Produtos feitos a partir do Tritordeum hoje são posicionados nas faixas de preços mais altos de suas categorias. Isso em função do custo do grão que, dependendo da região, fica de 2,5 a 3 vezes mais alto que o equivalente em trigo, por exemplo.
Ainda assim, de acordo com Vassiladis, algumas empresas e grupos de consumidores têm percebido o valor do produto, o que tem permitido à empresa fomentar alguns mercados na Europa.
Para ele, “O valor está nos atributos de sustentabilidade para os agricultores e sobre nutrição para os consumidores”.
Ele sabe, entretanto, que se pretende crescer em volume precisa reajustar seu posicionamento de preço. Isso, acredita, será feito com mais eficiência nas cadeias de suprimentos e, sobretudo, com desenvolvimento de variedades mais produtivas.
“Nossa ideia não é ficar como uma cultura de nicho”, afirma.

**Dados para análise**
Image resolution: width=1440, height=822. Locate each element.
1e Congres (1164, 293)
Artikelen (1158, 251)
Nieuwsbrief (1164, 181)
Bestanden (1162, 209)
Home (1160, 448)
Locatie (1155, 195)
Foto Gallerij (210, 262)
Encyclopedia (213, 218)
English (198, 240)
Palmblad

**Conjunto de exercícios**
1 > Reproduza o trecho sobre o Tritordeum de "Produtos feitos a" até "mercados na Europa.", incluindo essas palavras.
2 > Quais nomes próprios aparecem no trecho sobre o Tritordeum?
3 > Dê prosseguimento ao trecho sobre o Tritordeum, começando logo após a última frase.

**Respostas**
1 >
Produtos feitos a partir do Tritordeum hoje são posicionados nas faixas de preços mais altos de suas categorias. Isso em função do custo do grão que, dependendo da região, fica de 2,5 a 3 vezes mais alto que o equivalente em trigo, por exemplo.
Ainda assim, de acordo com Vassiladis, algumas empresas e grupos de consumidores têm percebido o valor do produto, o que tem permitido à empresa fomentar alguns mercados na Europa.

2 > Tritordeum, Vassiladis, Europa

3 >
Tritordeum no tanque
Crescer em volumes é essencial também para abrir outra avenida que é vista com especial interesse pela Vivagran. A empresa já realiza estudos, junto a empresas de melhoramento genético, para dotar seus grãos com uma capacidade maior de geração de biomassa para a produção de biocombustíveis.
Segundo Vassiladis, tanto o Tritordeum quanto seu outro grão, o DDRR, já possuem características positivas nesse sentido, sobretudo o segundo.
“Já temos evidências de que as forragens produzidas por esses dois cereais são muito bons para a produção de biogás. Então, estamos trabalhando nisso, definitivamente, porque, para os biocombustíveis, a escala tem que ser muito maior”, diz.
As pesquisas nessa área estão em fase inicial e não devem resultar em algo comercial em um prazo curto. O mesmo vale para outro mercado atraente em termos de volumes, que é o de rações.
Ganhar musculatura pode ser um caminho para despertar a atenção de gigantes da biotecnologia para seus grãos. Vassiladis acredita que, quando seus volumes aumentarem, sua empresa estará no radar de gigantes, não apenas pelo mercado que seus grãos, mas pelo conhecimento que acumulou como “criador” de novas culturas agrícols.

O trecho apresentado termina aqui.